December 13, 2013Indonesiaby EW News Desk Team


Indonesia is losing up to 320 trillion rupiahs ($26.6 billion) a year in tax receipts due to a significant shortage of available tax officers, the Jakarta Globe reported on Friday, with the government’s tax collection agency hoping to hire at least 2,500 new personnel next year.

According to Fuad Rahmany, the Finance Ministry’s director general of taxation, the tax office presently employs 31,316 officers to watch over 24.8 million registered taxpayers.

This means that one Indonesian tax officer will have to serve 7,700 people, the highest ratio among OECD-profiled countries, compared to a 1:727 ratio in Germany, 1:1,000 in Australia; and 1:1,818 in Japan.

The growing number of retailers and small and medium businesses also makes the job harder for the tax office, which has to choose to allocate its limited human resources to monitor the biggest taxpayers, such as mining companies.

“That is the risk of being dependent on those tradable sectors,” Fuad said at an editors’ conference in Jakarta on Wednesday night.

“But that is the choice we have to make with the resources at hand,” he added.

Fuad claimed that the tax office had collected just 81 percent of its revenue target for this year, despite an improvement in its internal procedures, tax officer productivity and information technology.

“But there is a limit that IT can do. You cannot expect to confront people using IT, which is exactly why Germany and Japan employ so many tax officers,” Fuad said.

Presently, a single rupiah spent on collecting taxes can net 184 billion rupiahs in tax revenue, compared to Rp 139 billion four years ago.
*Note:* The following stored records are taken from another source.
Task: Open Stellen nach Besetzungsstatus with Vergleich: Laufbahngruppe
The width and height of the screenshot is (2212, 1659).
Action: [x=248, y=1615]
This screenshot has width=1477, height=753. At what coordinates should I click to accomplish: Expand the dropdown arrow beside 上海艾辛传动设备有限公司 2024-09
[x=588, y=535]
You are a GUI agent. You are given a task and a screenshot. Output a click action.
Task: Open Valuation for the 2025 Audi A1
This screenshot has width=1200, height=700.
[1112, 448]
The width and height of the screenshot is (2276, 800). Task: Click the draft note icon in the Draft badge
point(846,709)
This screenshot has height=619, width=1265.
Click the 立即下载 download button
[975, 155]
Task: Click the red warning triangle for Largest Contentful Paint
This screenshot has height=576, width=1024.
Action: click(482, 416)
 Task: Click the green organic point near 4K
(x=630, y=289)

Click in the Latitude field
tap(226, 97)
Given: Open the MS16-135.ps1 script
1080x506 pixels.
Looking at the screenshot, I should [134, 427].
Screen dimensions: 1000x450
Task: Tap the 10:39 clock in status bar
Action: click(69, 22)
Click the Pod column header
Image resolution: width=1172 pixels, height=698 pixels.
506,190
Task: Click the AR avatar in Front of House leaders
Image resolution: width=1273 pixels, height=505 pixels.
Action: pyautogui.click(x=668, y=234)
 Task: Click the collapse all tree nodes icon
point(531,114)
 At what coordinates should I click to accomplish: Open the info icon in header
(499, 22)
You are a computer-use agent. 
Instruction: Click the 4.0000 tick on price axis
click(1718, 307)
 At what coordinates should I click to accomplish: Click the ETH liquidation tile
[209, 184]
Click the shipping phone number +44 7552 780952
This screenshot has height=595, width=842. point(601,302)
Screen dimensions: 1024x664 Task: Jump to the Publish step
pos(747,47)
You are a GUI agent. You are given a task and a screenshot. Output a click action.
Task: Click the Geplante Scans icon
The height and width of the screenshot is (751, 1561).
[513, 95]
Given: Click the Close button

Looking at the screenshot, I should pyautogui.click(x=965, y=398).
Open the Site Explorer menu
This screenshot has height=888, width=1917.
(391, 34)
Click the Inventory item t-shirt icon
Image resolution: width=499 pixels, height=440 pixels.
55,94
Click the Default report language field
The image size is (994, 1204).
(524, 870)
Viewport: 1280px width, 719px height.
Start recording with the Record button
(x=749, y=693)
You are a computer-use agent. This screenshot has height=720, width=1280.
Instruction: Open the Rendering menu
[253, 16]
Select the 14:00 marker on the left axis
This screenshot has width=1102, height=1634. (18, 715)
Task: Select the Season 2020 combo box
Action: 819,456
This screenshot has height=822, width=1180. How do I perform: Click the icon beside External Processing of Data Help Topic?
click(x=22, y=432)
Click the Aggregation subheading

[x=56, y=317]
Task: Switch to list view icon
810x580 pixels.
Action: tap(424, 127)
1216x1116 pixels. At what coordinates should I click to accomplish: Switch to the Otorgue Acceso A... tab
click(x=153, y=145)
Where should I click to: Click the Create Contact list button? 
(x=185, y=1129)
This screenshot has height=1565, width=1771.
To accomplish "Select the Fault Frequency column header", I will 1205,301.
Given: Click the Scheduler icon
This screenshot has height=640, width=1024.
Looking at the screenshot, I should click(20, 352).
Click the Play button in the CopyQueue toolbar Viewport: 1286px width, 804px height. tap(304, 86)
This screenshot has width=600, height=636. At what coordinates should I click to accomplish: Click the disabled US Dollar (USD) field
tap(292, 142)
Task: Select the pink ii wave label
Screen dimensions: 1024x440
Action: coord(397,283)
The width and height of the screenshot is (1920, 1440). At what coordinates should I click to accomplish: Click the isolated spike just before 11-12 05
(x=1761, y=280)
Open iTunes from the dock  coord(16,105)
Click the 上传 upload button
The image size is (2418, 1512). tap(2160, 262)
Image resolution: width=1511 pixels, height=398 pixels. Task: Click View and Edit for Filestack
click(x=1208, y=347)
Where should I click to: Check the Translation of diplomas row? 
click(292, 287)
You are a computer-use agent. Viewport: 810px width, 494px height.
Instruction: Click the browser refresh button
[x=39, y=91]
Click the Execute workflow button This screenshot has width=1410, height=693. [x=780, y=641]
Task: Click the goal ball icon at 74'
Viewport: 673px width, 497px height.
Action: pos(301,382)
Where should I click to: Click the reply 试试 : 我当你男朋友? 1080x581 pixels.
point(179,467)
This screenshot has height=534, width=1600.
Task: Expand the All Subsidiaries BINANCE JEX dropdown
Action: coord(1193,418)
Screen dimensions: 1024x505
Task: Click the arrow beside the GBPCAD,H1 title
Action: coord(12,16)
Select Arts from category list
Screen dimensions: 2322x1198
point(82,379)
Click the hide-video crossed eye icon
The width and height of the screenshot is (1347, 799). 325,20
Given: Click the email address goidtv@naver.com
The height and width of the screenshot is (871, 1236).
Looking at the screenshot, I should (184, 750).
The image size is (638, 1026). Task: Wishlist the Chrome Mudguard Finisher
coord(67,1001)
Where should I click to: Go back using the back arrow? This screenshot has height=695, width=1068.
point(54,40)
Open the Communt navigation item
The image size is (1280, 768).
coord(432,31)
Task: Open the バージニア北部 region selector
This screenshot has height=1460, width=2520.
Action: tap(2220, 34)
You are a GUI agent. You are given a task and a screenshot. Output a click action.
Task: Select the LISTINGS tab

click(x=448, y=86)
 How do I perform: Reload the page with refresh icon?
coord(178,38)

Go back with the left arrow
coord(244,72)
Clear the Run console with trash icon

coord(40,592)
Each tax officer yielded 32 billion rupiahs, from 17 billion rupiahs four years ago.

Related: Indonesian Tax Collectors To Undergo “Disciplinary Training” From Military

Related: Indonesia’s Rating Outlook Lowered Due To Stalled Reforms

Related: Can Indonesia Raise Incomes And Eradicate Poverty By 2030?

The tax office is hiring 2,500 new officers next year, but this is still far short that what it needed, Fuad said. “The math is simple. Add 10,000 more officers, then you can get an additional 320 trillion rupiahs annually,” he claimed.

All government recruitment is being handled by the State Administrative Reform Ministry, which has only allocated 6,000 new positions for all ministries in 2014.

Azwar Abubakar, the administrative reform minister, said in August that the ministry would try to shift some officers from regional governments to the tax office.